Exercise goal: Across the entries below, determine how many lines include the word "with". State only the resulting number.
=== Begin Enclosure ===
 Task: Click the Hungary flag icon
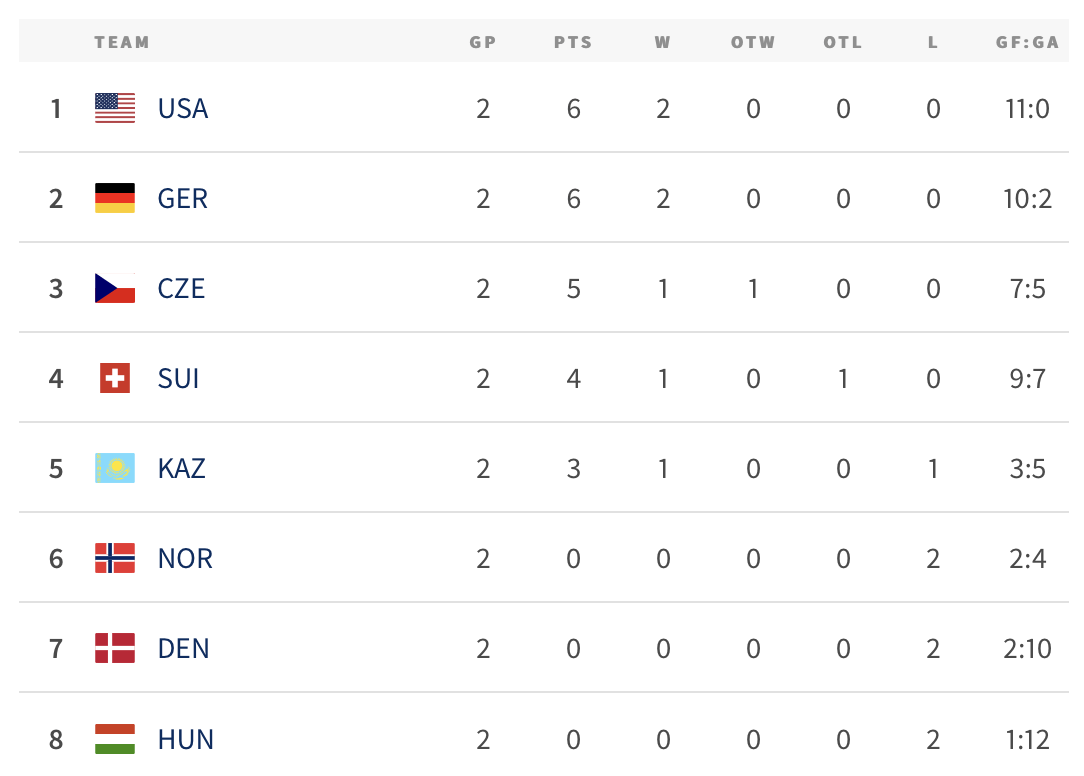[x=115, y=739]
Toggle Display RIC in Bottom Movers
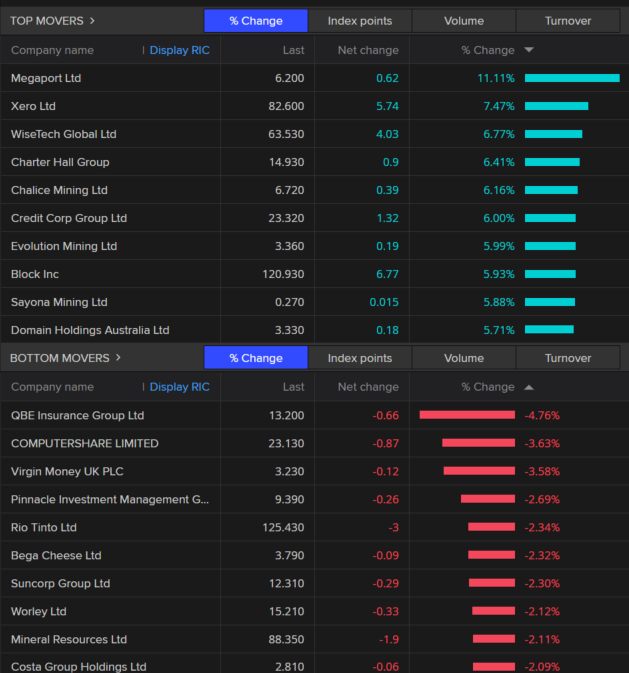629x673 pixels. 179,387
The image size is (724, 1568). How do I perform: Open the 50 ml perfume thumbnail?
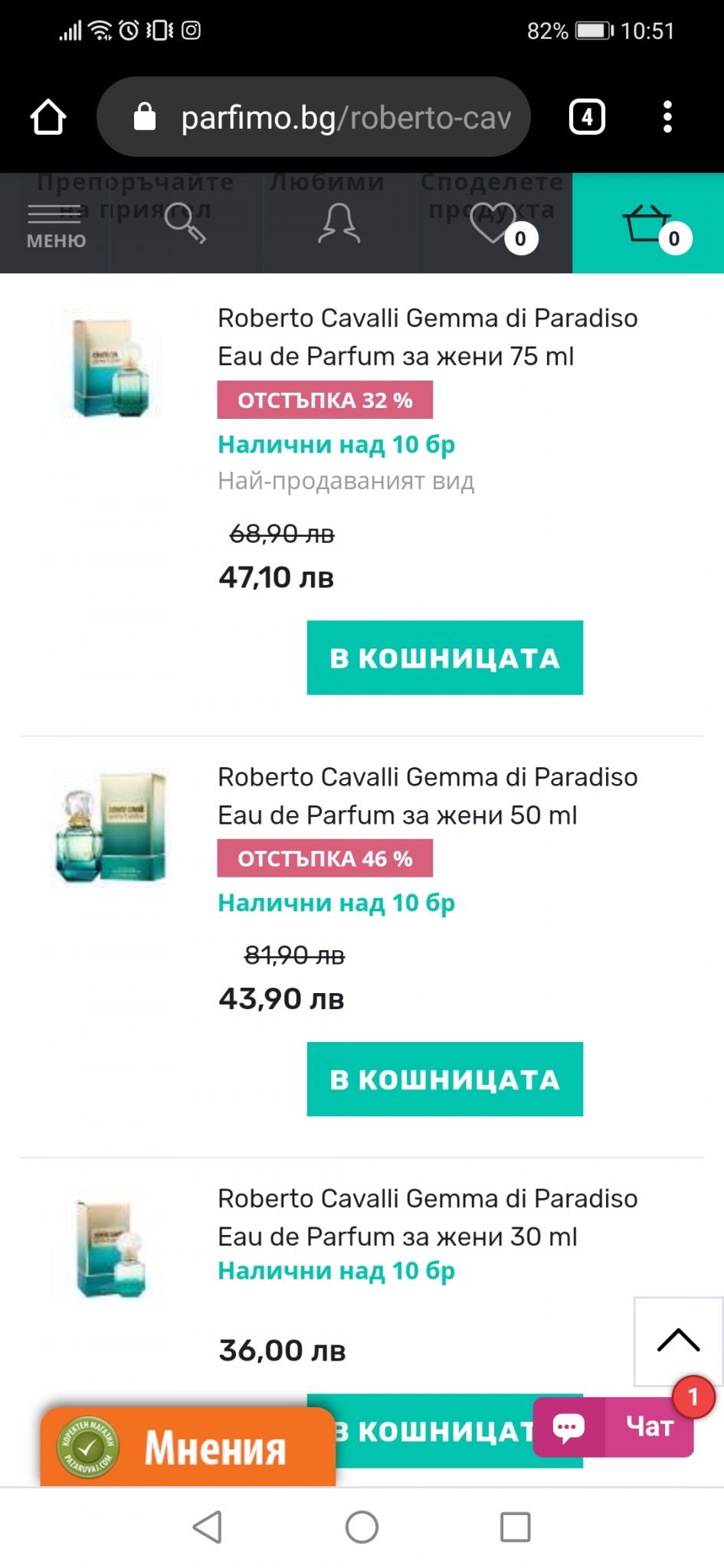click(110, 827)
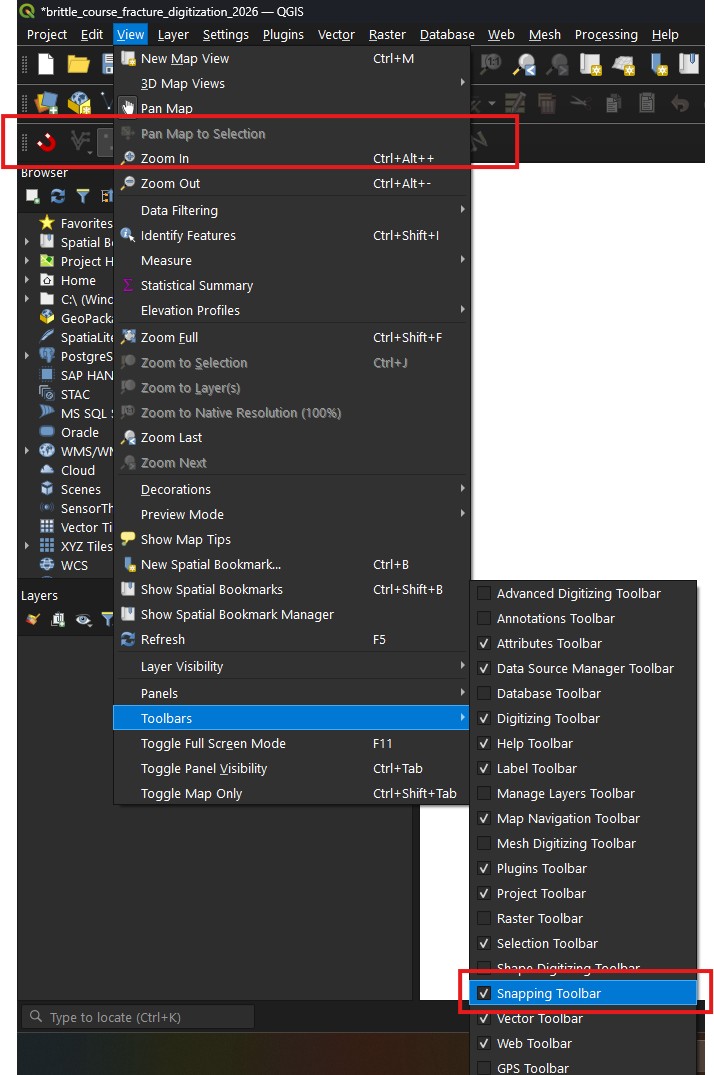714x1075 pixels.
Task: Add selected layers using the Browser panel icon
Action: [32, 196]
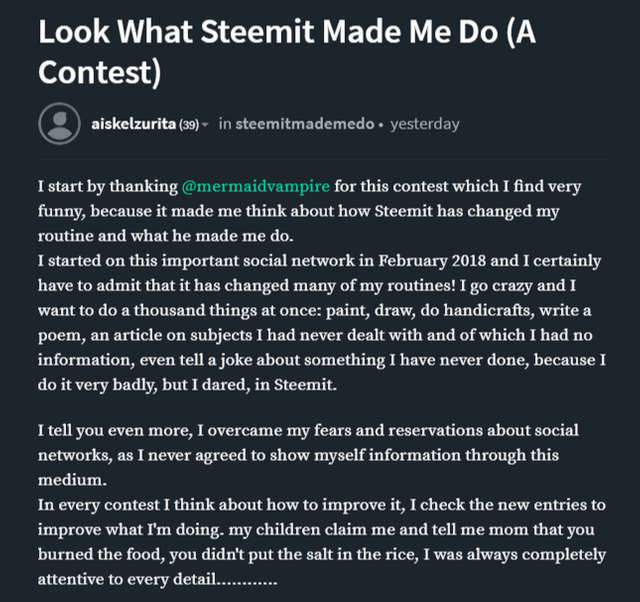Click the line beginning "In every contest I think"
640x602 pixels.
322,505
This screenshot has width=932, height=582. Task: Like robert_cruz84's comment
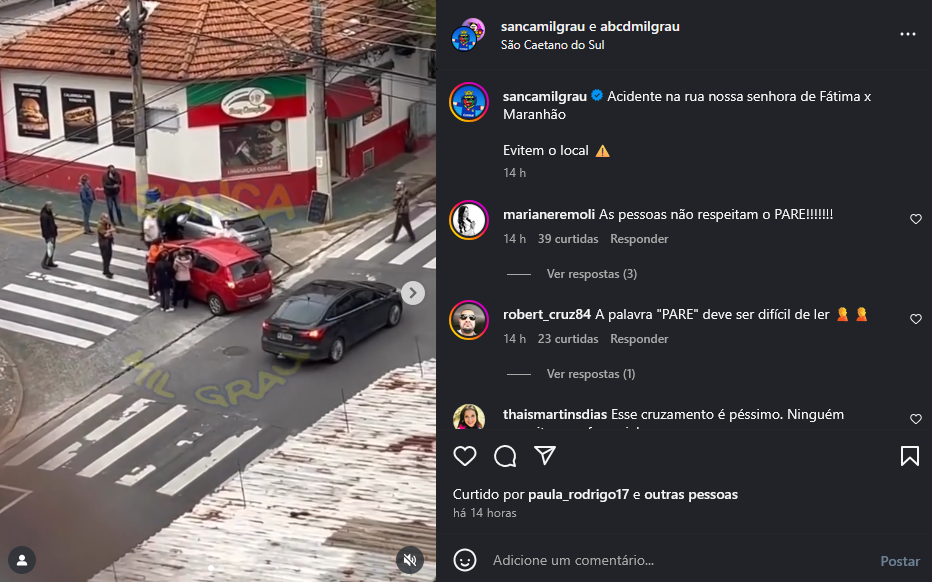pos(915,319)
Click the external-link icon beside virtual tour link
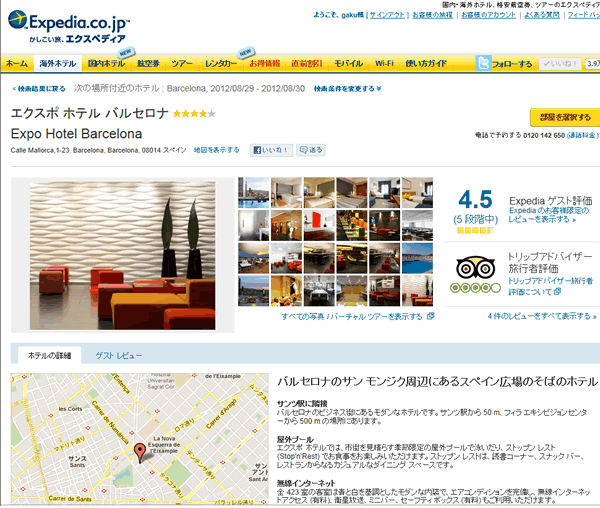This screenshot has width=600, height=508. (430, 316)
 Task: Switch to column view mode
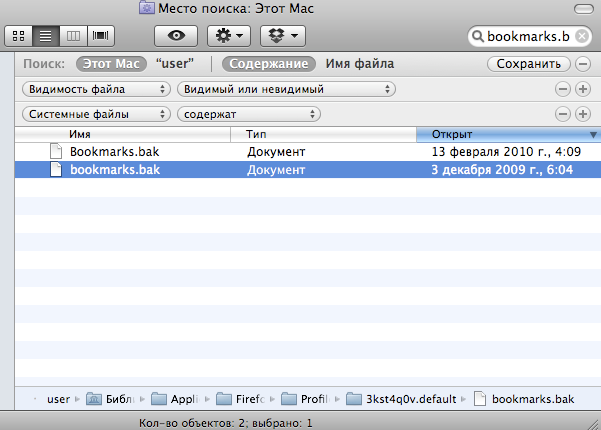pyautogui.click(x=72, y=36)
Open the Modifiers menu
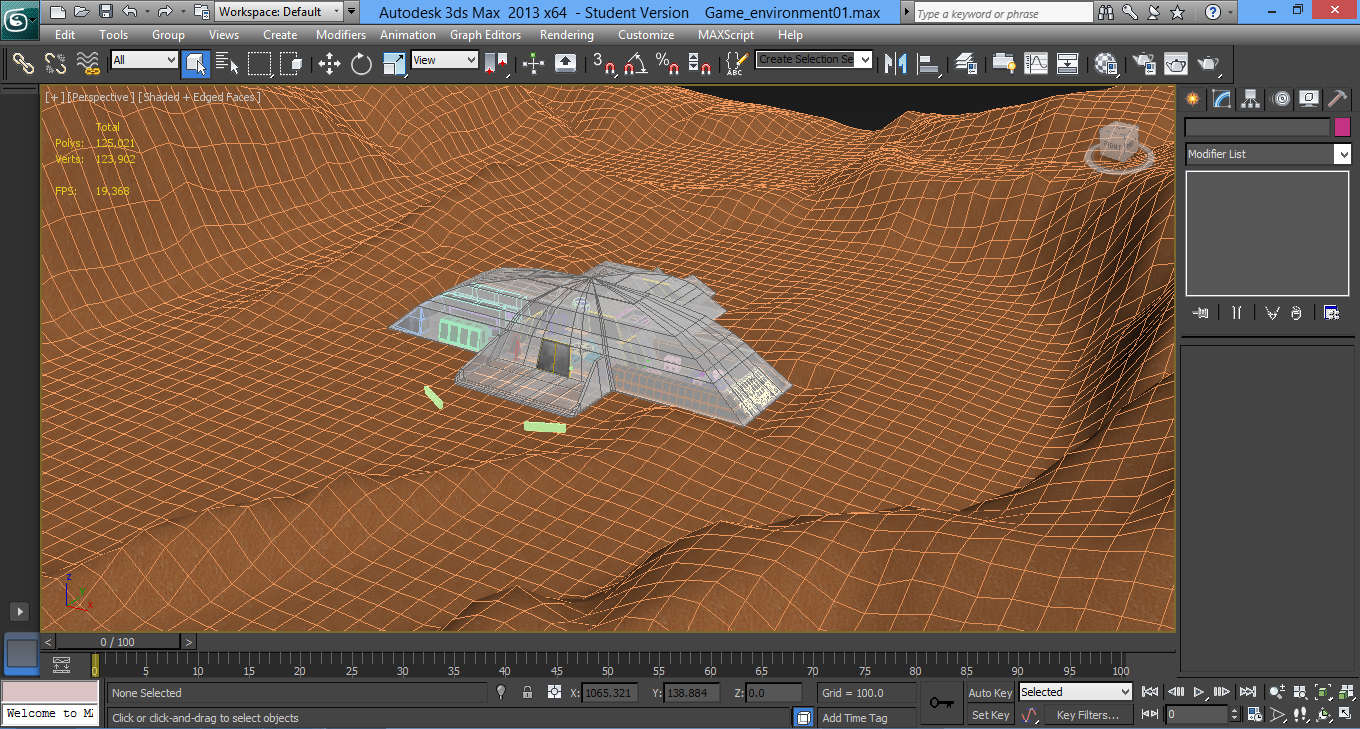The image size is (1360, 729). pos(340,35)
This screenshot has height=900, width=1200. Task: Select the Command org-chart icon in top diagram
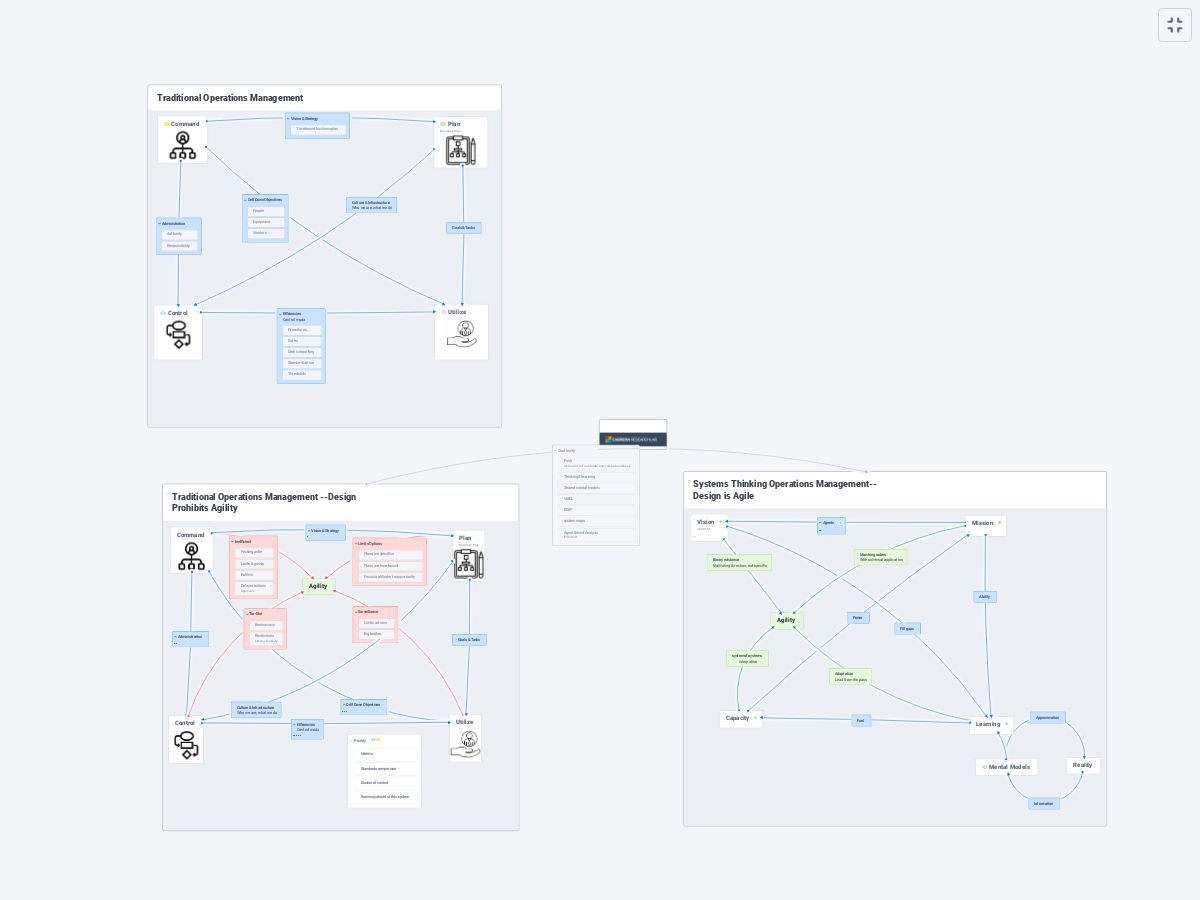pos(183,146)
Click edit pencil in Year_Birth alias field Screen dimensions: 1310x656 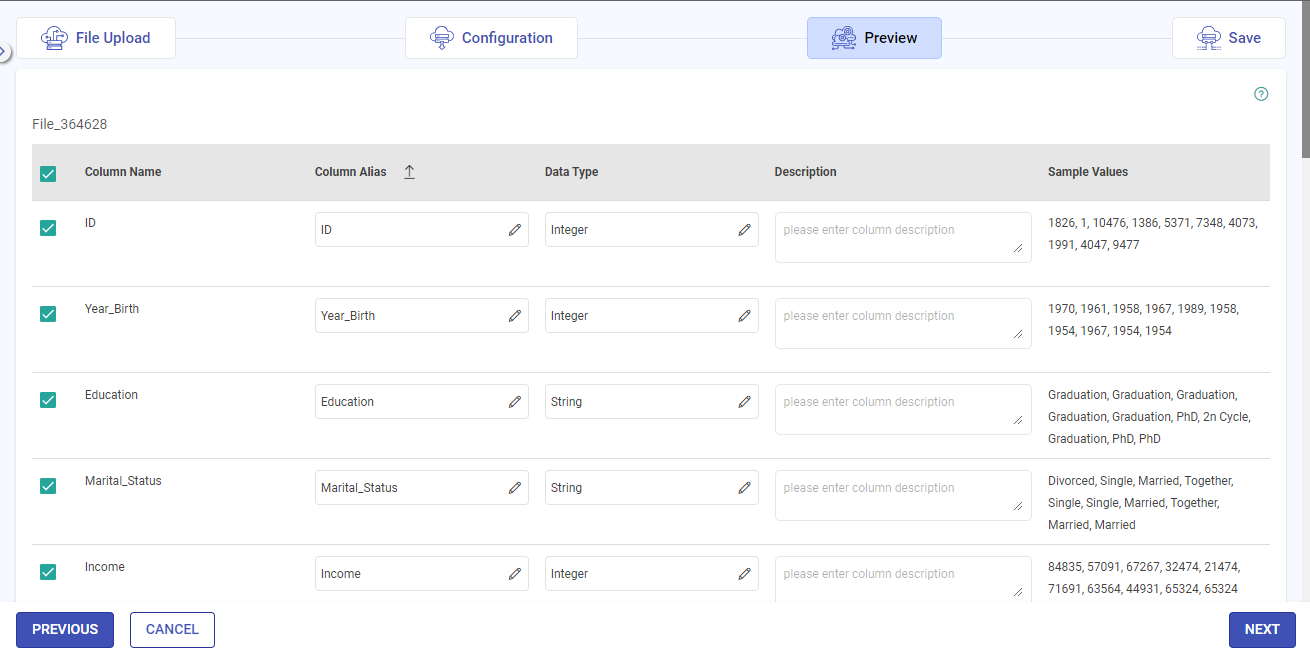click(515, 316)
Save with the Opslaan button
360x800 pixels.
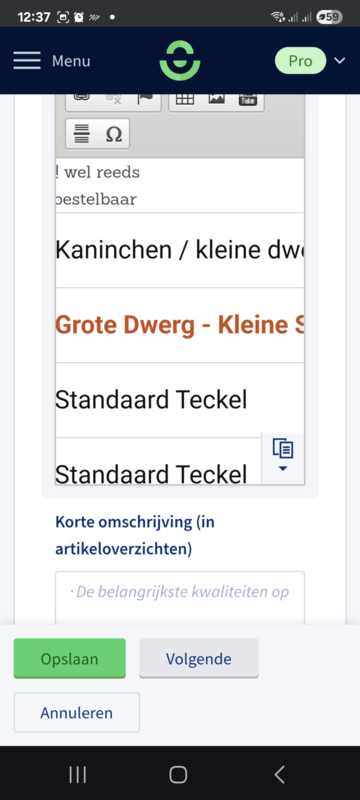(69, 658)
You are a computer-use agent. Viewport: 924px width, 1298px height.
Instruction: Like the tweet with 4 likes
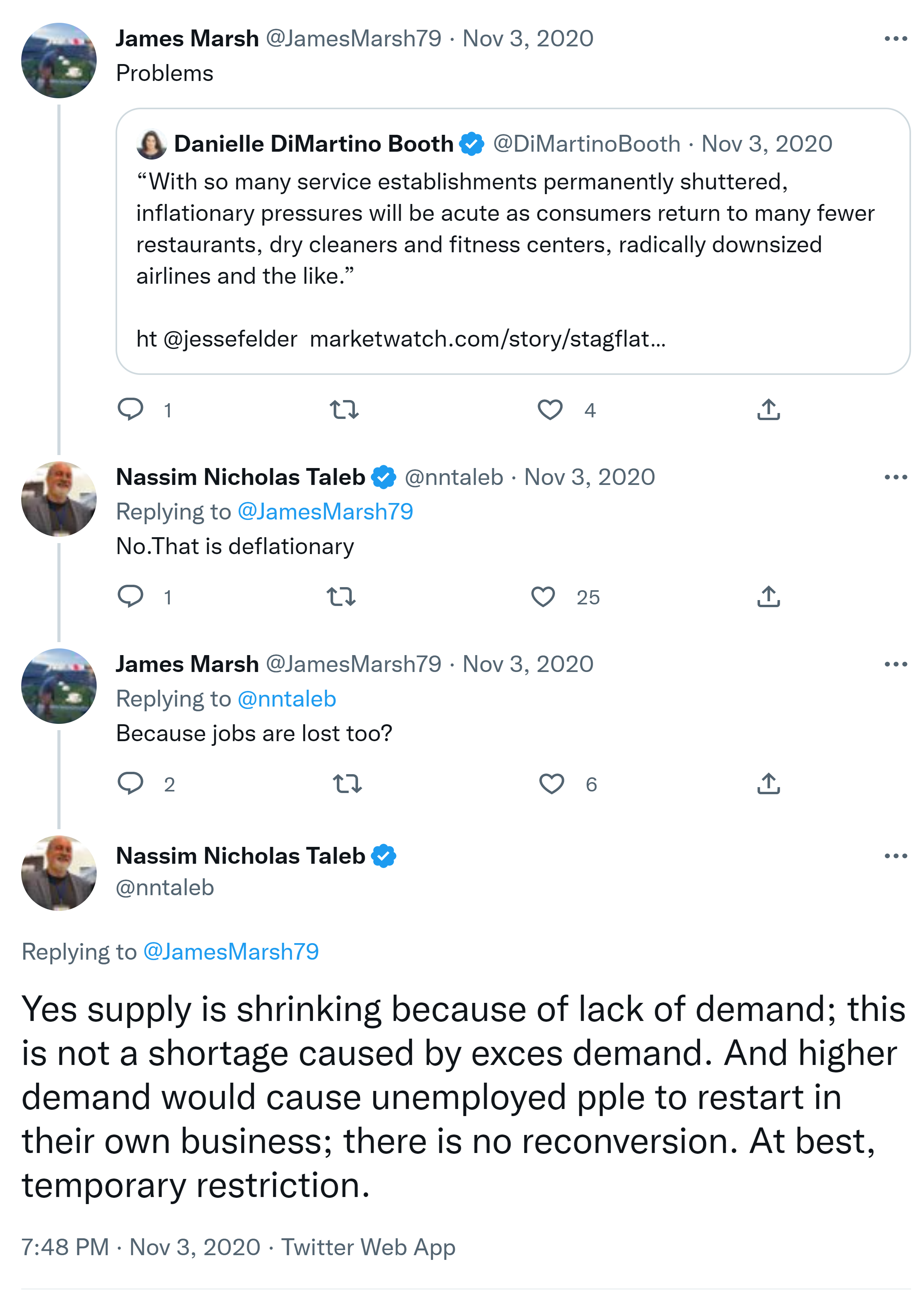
=== End Enclosure ===
Answer to the problem: 2